"git prune" may try to iterate over .git/objects/pack for trash
files to remove in it, and loudly fail when the directory is
missing, which is not necessary. The command has been taught to
ignore such a failure.
* ew/prune-with-missing-objects-pack:
prune: quiet ENOENT on missing directories
Assorted fixes of parsing end-user input as integers.
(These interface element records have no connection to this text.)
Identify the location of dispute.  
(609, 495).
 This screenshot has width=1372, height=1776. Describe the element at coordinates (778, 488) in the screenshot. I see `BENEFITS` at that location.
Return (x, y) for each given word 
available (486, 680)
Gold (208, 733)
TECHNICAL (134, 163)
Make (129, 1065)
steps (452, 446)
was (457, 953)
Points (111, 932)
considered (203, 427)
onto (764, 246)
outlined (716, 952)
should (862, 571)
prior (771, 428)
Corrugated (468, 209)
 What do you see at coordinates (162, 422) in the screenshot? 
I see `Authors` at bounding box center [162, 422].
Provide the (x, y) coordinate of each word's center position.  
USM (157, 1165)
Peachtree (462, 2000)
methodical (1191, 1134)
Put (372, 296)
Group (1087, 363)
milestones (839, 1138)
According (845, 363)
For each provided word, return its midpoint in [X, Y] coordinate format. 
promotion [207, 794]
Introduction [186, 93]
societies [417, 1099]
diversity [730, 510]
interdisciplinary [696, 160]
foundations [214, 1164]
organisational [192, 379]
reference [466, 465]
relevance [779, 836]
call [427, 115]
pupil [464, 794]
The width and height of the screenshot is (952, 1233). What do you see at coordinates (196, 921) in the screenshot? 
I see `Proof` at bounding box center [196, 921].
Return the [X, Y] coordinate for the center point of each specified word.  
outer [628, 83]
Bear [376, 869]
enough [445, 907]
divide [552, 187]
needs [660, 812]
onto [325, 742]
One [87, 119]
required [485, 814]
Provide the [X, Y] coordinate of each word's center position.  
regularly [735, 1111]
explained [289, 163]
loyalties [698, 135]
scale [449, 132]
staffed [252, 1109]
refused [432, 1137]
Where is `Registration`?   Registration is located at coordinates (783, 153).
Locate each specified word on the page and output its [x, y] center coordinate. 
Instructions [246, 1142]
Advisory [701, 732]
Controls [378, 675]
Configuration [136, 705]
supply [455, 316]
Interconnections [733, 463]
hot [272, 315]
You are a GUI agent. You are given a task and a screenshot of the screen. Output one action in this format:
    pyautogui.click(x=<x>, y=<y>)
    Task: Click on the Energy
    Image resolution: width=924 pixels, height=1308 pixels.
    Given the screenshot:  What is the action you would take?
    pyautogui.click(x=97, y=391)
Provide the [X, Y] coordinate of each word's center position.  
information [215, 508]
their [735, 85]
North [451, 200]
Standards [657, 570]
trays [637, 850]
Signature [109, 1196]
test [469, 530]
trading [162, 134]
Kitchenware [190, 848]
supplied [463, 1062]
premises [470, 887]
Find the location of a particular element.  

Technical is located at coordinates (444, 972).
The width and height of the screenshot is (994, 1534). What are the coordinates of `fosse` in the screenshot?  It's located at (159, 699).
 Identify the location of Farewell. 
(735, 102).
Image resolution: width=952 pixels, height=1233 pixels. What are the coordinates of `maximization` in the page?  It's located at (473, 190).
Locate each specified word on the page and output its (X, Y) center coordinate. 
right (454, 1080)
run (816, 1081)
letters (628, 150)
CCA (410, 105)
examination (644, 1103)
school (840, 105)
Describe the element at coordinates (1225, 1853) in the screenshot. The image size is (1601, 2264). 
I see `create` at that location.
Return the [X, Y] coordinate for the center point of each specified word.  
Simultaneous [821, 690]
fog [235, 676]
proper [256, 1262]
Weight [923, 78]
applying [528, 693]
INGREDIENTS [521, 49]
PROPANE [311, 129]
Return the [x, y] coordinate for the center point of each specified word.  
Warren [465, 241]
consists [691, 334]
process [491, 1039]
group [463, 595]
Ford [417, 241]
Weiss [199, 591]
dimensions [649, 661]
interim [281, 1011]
* pw/config-int-parse-fixes:
git_parse_signed(): avoid integer overflow
config: require at least one digit when parsing numbers
git_parse_unsigned: reject negative values
`parse_object()` hardening when checking for the existence of a
suspected blob object.
* jk/parse-object-type-mismatch:
parse_object(): simplify blob conditional
parse_object(): check on-disk type of suspected blob
parse_object(): drop extra "has" check before checking object type
"git receive-pack" used to use all the local refs as the boundary for
checking connectivity of the data "git push" sent, but now it uses
only the refs that it advertised to the pusher. In a repository with
the .hideRefs configuration, this reduces the resources needed to
perform the check.
cf. <221028.86bkpw805n.gmgdl@evledraar.gmail.com>
cf. <xmqqr0yrizqm.fsf@gitster.g>
* ps/receive-use-only-advertised:
receive-pack: only use visible refs for connectivity check
rev-parse: add `--exclude-hidden=` option
revision: add new parameter to exclude hidden refs
revision: introduce struct to handle exclusions
revision: move together exclusion-related functions
refs: get rid of global list of hidden refs
refs: fix memory leak when parsing hideRefs config
Fix an issue where core.fsmonitor on macOS would not notice created
or modified symbolic links.
* sz/macos-fsmonitor-symlinks:
fsmonitor--daemon: on macOS support symlink
A pair of bugfixes to the Documentation/howto/maintain-git.txt guide.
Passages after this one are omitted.